I PENITENTES
Nell'Ottocento le remote colline sopra Chimayó divennero famose come il
cuore della misteriosa setta ispanico-cattolica dei Penitentes. I nuovi
arrivati angloamericani dicevano di aver intravisto delle figure
incappucciate lungo la cresta delle colline all'alba, che si fustigavano
mentre camminavano.
C'era del vero nelle loro ipotesi. L'automortificazione - infliggersi il
dolore per poter condividere la sofferenza del Cristo - era una pratica
diffusa nell'Europa medievale. La spedizione spagnola che fondò il New
Mexico, si autoflagellò il Venerdì Santo del 1598, durante la marcia
attraverso il Messico; atti simili compiuti dai primi missionari francescani
si guadagnarono il disprezzo degli indiani pueblo. I Penitentes veri e
propri, tuttavia, nacquero dopo l'indipendenza del Messico, nel 1821.
Privati dei fondi provenienti dalla Spagna, i francescani sparirono dal New
Mexico nell'arco di vent'anni, lasciando la regione praticamente senza
preti.
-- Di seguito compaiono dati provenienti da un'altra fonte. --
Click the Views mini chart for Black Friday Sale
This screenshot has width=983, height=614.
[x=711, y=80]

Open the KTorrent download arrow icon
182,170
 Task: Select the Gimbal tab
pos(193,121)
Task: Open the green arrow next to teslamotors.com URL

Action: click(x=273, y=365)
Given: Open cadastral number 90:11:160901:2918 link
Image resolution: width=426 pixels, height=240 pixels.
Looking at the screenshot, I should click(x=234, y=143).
I cattolici di origine spagnola formarono alcune confraternita laiche
per mantenere viva la fede.
I Penitentes - Los Hermanos de Nuestro Padre Jermía Nazareno - si formarono
probabilmente su un esempio guatemalteco, introdotto nello stesso periodo
della nascita del santuario di Chimayó. Dopo un'enfasi iniziale sulla
preghiera individuale e sulla penitenza, svilupparono un complesso sistema
di rituali. Non amministravano sacramenti, ma portavano conforto ai
cattolici costretti a vivere - e morire - senza sacerdoti. La confraternita
dei Penitentes divenne presto una società di mutuo soccorso per la comunità
e una forza culturale e politica, oltre che spirituale.
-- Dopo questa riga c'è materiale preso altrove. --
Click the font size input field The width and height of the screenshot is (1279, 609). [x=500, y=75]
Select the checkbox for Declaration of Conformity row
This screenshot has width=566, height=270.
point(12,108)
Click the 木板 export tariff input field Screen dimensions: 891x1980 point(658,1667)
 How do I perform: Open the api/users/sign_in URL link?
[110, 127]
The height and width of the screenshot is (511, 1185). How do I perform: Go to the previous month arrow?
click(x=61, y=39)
Dopo il passaggio del New Mexico agli Stati Uniti nel 1846, i Penitentes
rimasero improvvisamente emarginati non solo nel loro stesso paese, ma anche
nella propria chiesa. II primo vescovo cattolico di Santa Fe, Jean-Baptiste
Lamy, nutriva poca simpatica per le eterodossie dei suoi fedeli ispanici, e
negò i sacramenti al loro più eminente rappresentante, Padre Martinez di
Taos. I Penitentes furono costretti alla clandestinità e iniziarono a
riunirsi di notte in luoghi isolati. Essendo loro negato ufficialmente
l'accesso alla chiesa, si incontravano in semplici strutture in adobe, le
moradas - che non si distinguevano attraverso croci o torri, ma erano
adornate con immagini sacre fatte a mano, i santos.
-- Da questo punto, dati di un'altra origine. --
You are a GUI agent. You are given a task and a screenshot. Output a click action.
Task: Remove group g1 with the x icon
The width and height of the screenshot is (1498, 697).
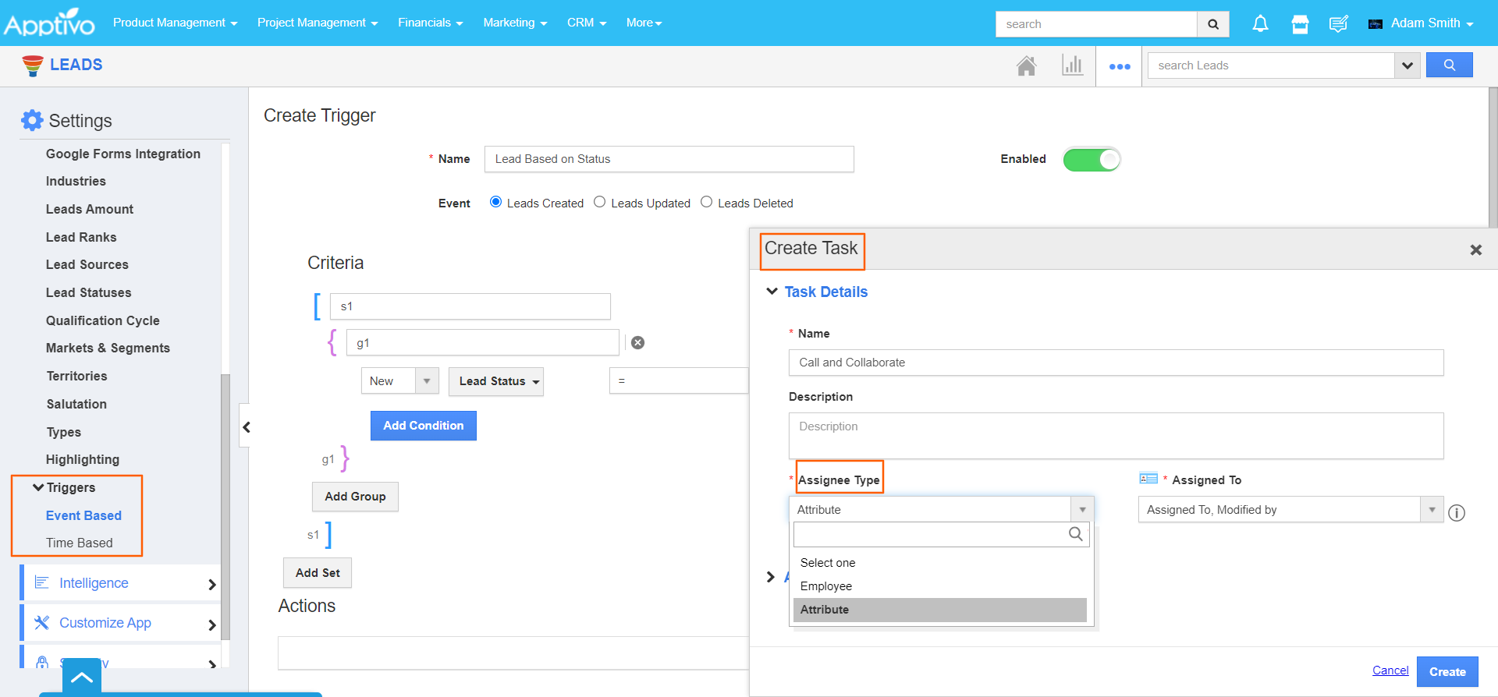637,343
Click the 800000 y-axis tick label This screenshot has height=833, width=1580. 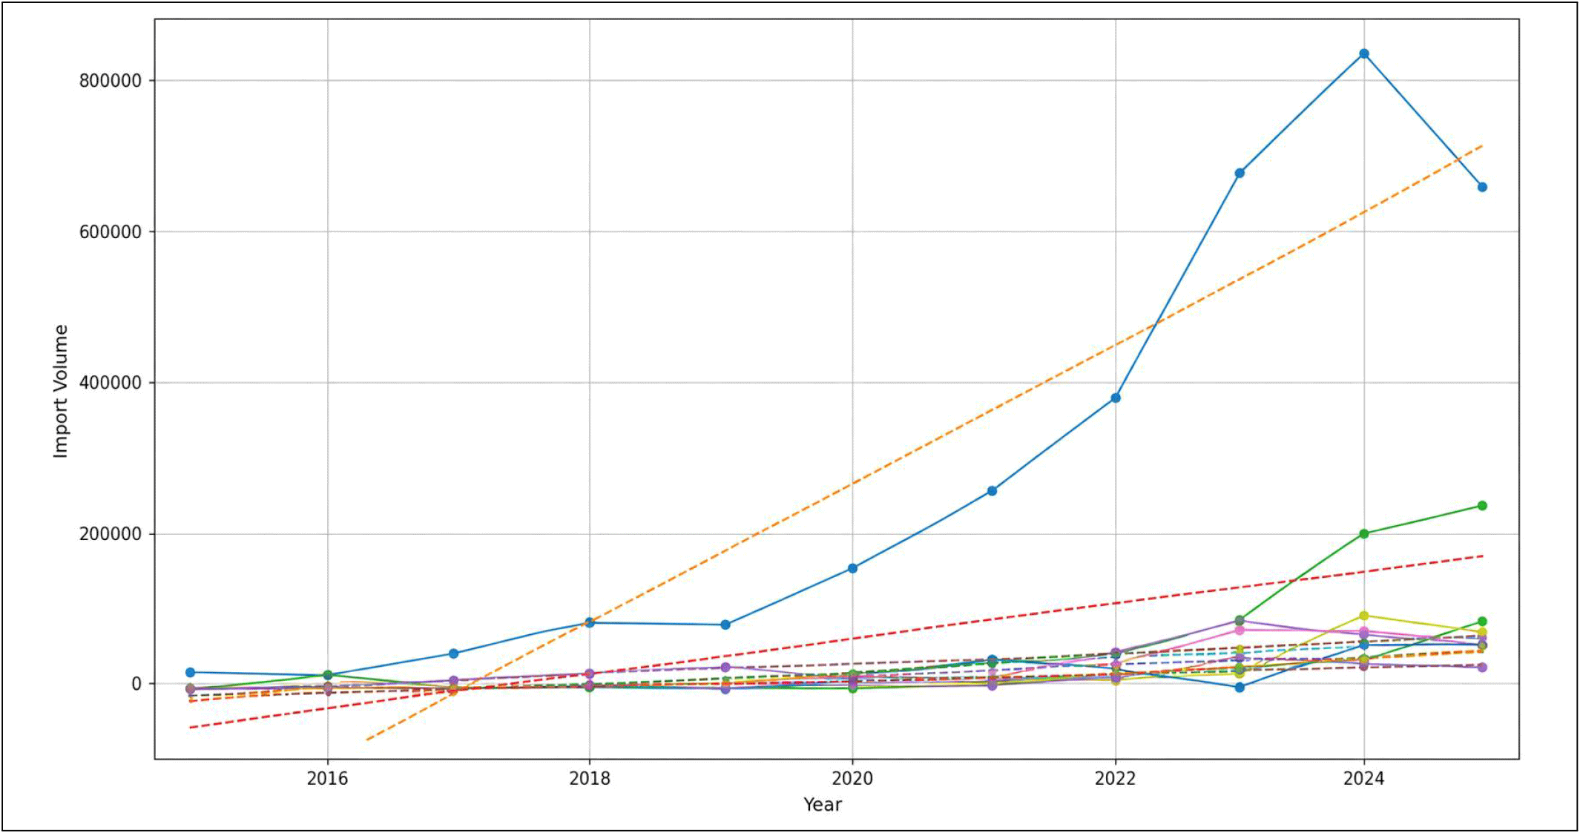click(111, 81)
Il centro dell'attività rituale era la Quaresima, in occasione della quale i
Penitentes cercavano di imitare la passione e la morte di Cristo. Per le
processioni, si dividevano in Los Hermanos de Luz - i Fratelli dl Luce,
responsabili delle candele e della musica - e Los Hermanos de Sangre, o i
Fratelli di Sangue, che si flagellavano con fruste di yucca o si caricavano
gigantesche croci di legno. I partecipanti venivano incappucciati per
assicurare l'umiltà. Alcuni rappresentavano la crocifissione, anche se
venivano legati invece che crocifissi, mentre altri trainavano un Carro
della Morte - un carro di legno che trasportava un'effigie della morte,
armata di arco e frecce - riempito di sassi. Il Carro della Morte era
presente anche nelle processioni dei funerali dei Penitentes,
particolarmente elaborate. I tumuli di pietre visibili ai lati delle strade,
sulla cui cima sono piantate delle croci, che si vedono in tutto lo High
Country, non sono tombe, come molti stranieri pensano, ma descansos, posti
dove coloro che portavano le bare si fermavano a riposare.
I conflitti finirono nel 1947, quando i Penitentes furono riconosciuti dal
vescovo di Santa Fe. Quelli che sono rimasti oggi si considerano membri del
Terzo Ordine di San Francesco, un ramo laico dell'ordine monastico dei
francescani, e la maggior eredità dei Penitentes in New Mexico è la
tradizione dell'arte popolare religiosa del santero.